The biggest property owners in the Mariners Mile area of Newport Beach have added another building to their holdings.
An LLC with ties to local resident Manouch Moshayedi recently closed on the purchase of a roughly 17,600-square-foot office at 2244 W. Coast Highway.
The two-story, multitenant building sold for about $8 million, or $454 per square foot, according to CoStar Group Inc. records. It sits on the inland side of the highway next to the Sun Country Marine yacht center.
An affiliate of Dallas-based Third Palm Capital sold the office, which it bought in 2014 for a reported $6.4 million.
Moshayedi and his family are the biggest property owners in the Mariners Mile section of Coast Highway, which stretches about 1.4 miles between Newport Boulevard and Dover Drive. The high-traffic area is home to an eclectic mix of restaurants, offices and maritime-related businesses.
The family has spent more than $130 million over the past eight years on a variety of buildings and land along the stretch, according to property records. Much of it’s operated under MX3 Ventures.
Moshayedi was a co-founder and one-time chairman and chief executive of Santa Ana-based computer storage device maker STEC Inc.
His brother Mark—another STEC co-founder—also owns area property, as does his brother, Mike, who also had ties to STEC, which sold in 2013 to a San Jose-based subsidiary of Irvine-based Western Digital Corp. for $340 million. It now operates as part of Western Digital unit HGST Inc.
Much of the family fortune has been reinvested in commercial real estate since the STEC sale, particularly in Newport Beach.
“The area is a good long-term investment,” Manouch Moshayedi told the Business Journal last year. “These are one-of-a-kind properties.”
Cypress Swap
The 46,037-square-foot Cypress Center in Cypress has a new owner. An affiliate of Los Angeles-based Gershman Properties, which buys and manages strip and neighborhood shopping centers, primarily in California, recently closed on the property, which is at the northwest corner of Knott and Katella avenues.
It sold for a little under $22.1 million, or $479 per square foot, according to the Western retail division of CBRE Group Inc., whose brokers marketed the property for sale.
The center, whose small-sized tenants include a Carl’s Jr. and a Chipotle, was last owned by Dallas-based Crow Holdings, which acquired it in 2014 for an undisclosed price. It’s next to a Target that wasn’t included in the sale.

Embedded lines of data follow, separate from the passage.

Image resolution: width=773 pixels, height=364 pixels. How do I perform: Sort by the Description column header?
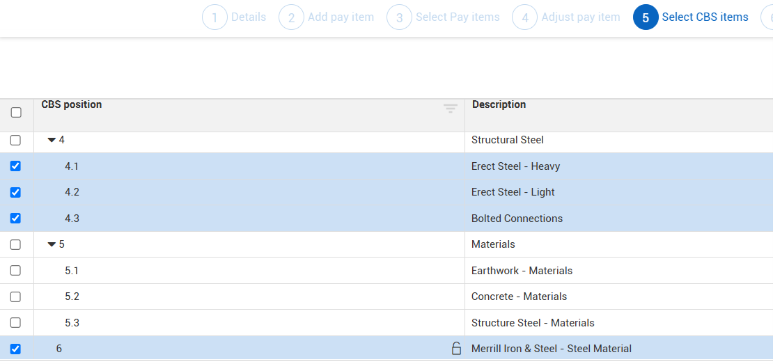tap(499, 104)
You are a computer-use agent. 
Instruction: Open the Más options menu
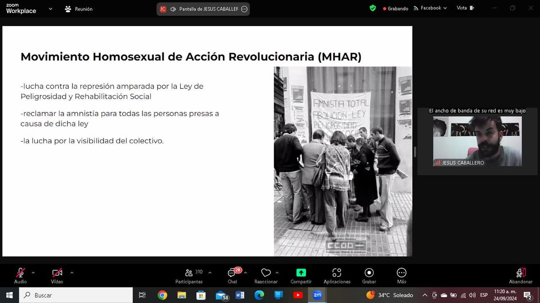pos(401,276)
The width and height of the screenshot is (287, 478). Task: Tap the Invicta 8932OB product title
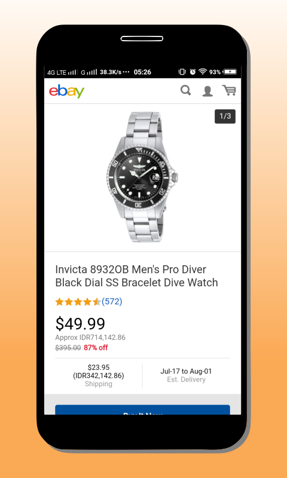[137, 276]
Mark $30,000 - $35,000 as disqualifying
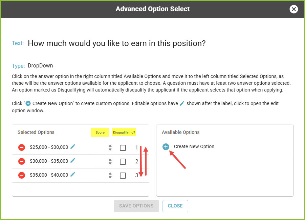Viewport: 305px width, 220px height. 123,162
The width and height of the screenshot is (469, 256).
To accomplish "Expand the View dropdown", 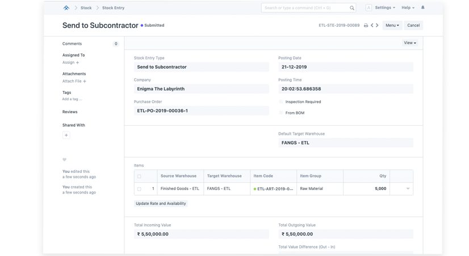I will (409, 43).
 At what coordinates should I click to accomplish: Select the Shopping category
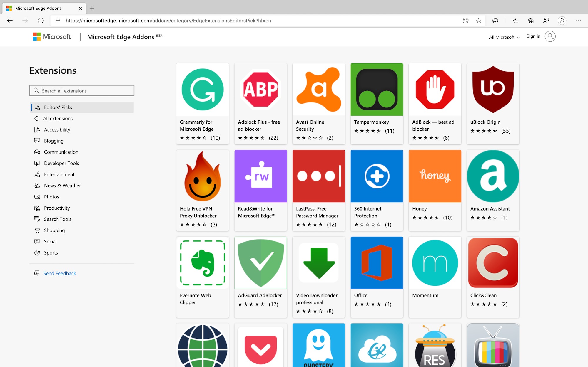54,230
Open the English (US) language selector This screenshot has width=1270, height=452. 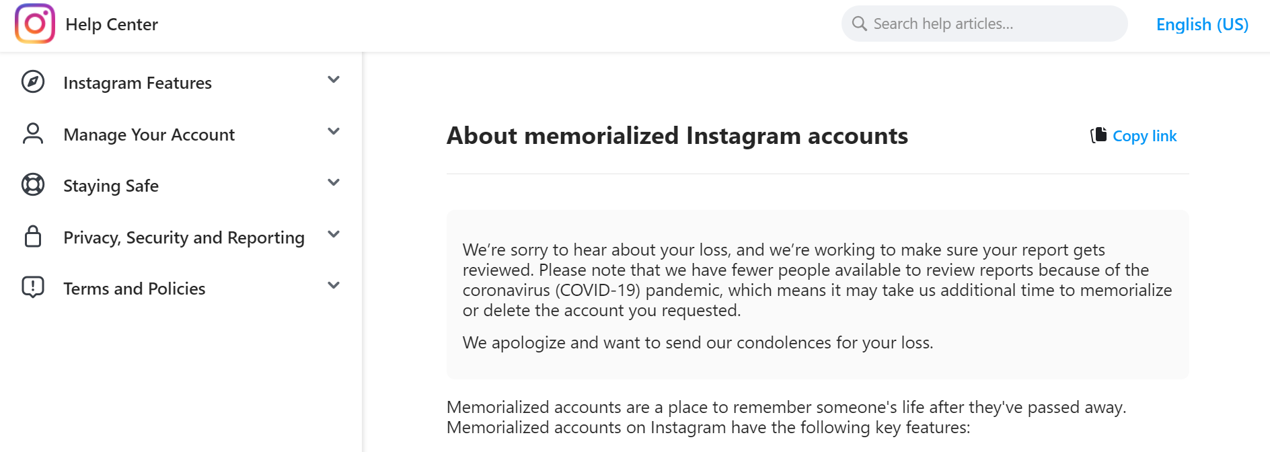[x=1202, y=24]
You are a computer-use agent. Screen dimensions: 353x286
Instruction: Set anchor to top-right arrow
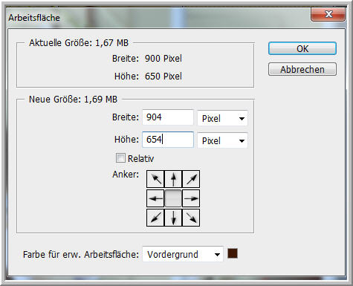(x=191, y=179)
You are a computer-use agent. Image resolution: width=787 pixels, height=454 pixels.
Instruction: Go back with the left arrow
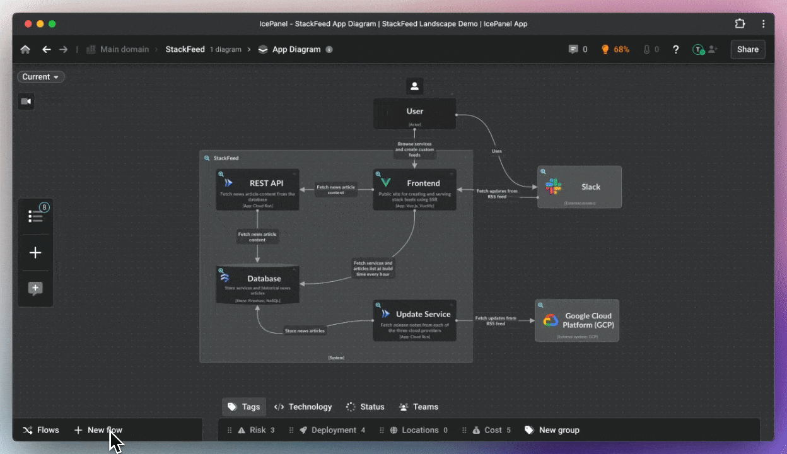click(46, 49)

CBRE also arranged a 10-year, fixed-rate loan locked near 4% for the new owners.
Gershman’s other local retail holdings include Yorba Ranch Village, a 36,234-square-foot strip center in Yorba Linda.
Double Sized
Australian industrial developer Goodman Group, whose U.S. operations are based in Irvine, said it’s landed e-commerce giant Amazon for a second massive fulfillment and distribution building it has under development in Eastvale in northwestern Riverside County.
Amazon this month announced it had committed to a 1-million-square-foot building at the developer’s Goodman Commerce Center Eastvale project. Goodman Group earlier leased another building of the same size to Amazon there in a deal announced in mid-2016. The first building is now open, and the second will be occupied by Amazon next year, the companies said.
The properties are part of a 205-acre mixed-use development along the I-15 freeway.
Goodman Group’s North American arm used to operate as Goodman Birtcher. Brandon Birtcher, who’d led the company’s local office and the North American division upon its formation in 2012, left the company last year.
Atlanta Buy
KBS Strategic Opportunity REIT, a unit of Newport Beach-based investor KBS Realty Advisors, has paid $83.4 million for a two-building office property in the Atlanta suburbs.
Crown Point in Dunwoody, Ga., totals about 500,000 square feet. It was built in the 1980s and was 72% leased at the time of sale, according to KBS, which took out a $62.5 million loan to finance the deal.